Two cities evacuated as Tulare Lake reappears, USA

Landsat TM acquired on 04 May 1984 at 18:01:08 UTC
Sentinel-2 MSI acquired on 06 April 2022 at 18:39:19 UTC
Sentinel-1 CSAR IW acquired on 12 April 2022 at 14:00:14 UTC
Sentinel-2 MSI acquired on 06 April 2023 at 18:39:21 UTC
Sentinel-1 CSAR IW acquired on 07 April 2023 at 14:00:19 UTC
Author(s): Sentinel Vision team, VisioTerra, France - svp@visioterra.fr
Keyword(s): Flooding, emergency, hydrology, endorheic basin, agriculture, United States, USA
Fig. 1 - S1 (07.04.2023) - Tulare Lake was once a permanent lake in the Central Valley of California, USA.
Fig. 2 - S2 (06.04.2022 / 06.04.2023) - The lake reappeared in 2023 following intense precipitations.
Fig. 3 - S2 (06.04.2022 / 06.04.2023) - This comes after a period of drought in the region.
Adam Beam of ABC News wrote: "This year, Tulare lake started to fill again after the state was hit with a more than a dozen strong storms known as atmospheric rivers packed with massive amounts of rain and snow. What had been a dry lake bed filled with crops and crisscrossed by powerlines began to go underwater. Now, water covers more than 410 square kilometers. Most of that flooding is farmland. But a month ago, computer models showed rising waters threatened homes in the communities of Corcoran, Stratford, Alpaugh and Allensworth."
Fig. 4 - S1 (12.04.2022 / 07.04.2023) - Water accumulated in this endorheic basin, endangering cities located in the depression.
Thaddeus Miller reminds in the The Fresno Bee: It brought "much of the state out of the drought but also damaging infrastructure and homes with flooding. The Tulare Lake basin has had the roughest time from the pooling of a body of water that last was seen in 1983."
Fig. 5 - S1 (12.04.2022, 07.04.2023) - The pools of water increased to cover an area exceeding 400 km².
"While the historic lake was large, it was also shallow, about 11 m deep in high-water years. Some have speculated the lake flooding will be around for a significant time. The 1983 flooding took about two years to dry out, according to John T. Austin, a now-retired scientist with the National Park Service and author of 'Floods and Droughts in the Tulare Lake Basin.' The Corcoran clay layer and other factors slow the water from seeping. 'Only about 4% of the water goes through the ground; an enormous amount just evaporates,' he added."

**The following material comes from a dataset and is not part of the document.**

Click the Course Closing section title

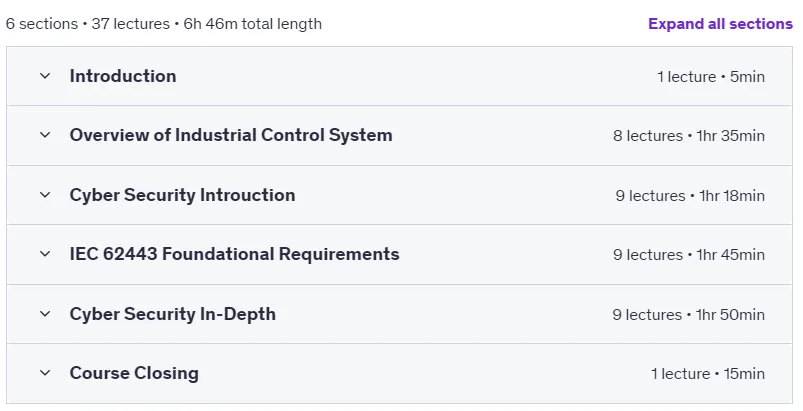(x=134, y=373)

Fig. 6 - L5 (04.05.1984 / 09.04.1998) - Previous flooding include 1983-1984 and 1997-1998.
The past size of Tulare Lake is detailed by Ellen Gorelick, Executive Director-Chief Curator of the Tulare Historical Museum: In 1868, the lake covered almost 2600 km². The first band of white settlers into the San Joaquin Valley found the lake more than 64 km long and 32 km wide. In flood season, it has measured as much as 120 km in length.
Fig. 7 - L5 (04.05.1984 / 09.04.1998) - Locations affected this year include areas not flooded since at least 1969.
"The end result of thousands of years of rain and mountain runoff settling in the lowest part of the basin created the 'largest fresh water lake west of the Mississippi.' The last discharge into the San Joaquin River was in 1878. The depiction in 1879 shows the start of many years of decline in the Lake’s volume."
Fig. 8 - L5 (02.05.1989), S2 (12.04.2016) - Open water area is usually limited to small ponds.
Fig. 9 - L5 (02.05.1989), S2 (12.04.2016) - 1989, 2016 or 2022 were years with slightly less water than usual.
Fig. 10 - L5 (1984-2011) - Usually flooded areas show in magenta, those flooded at least once between 1984 and 2011 in blue.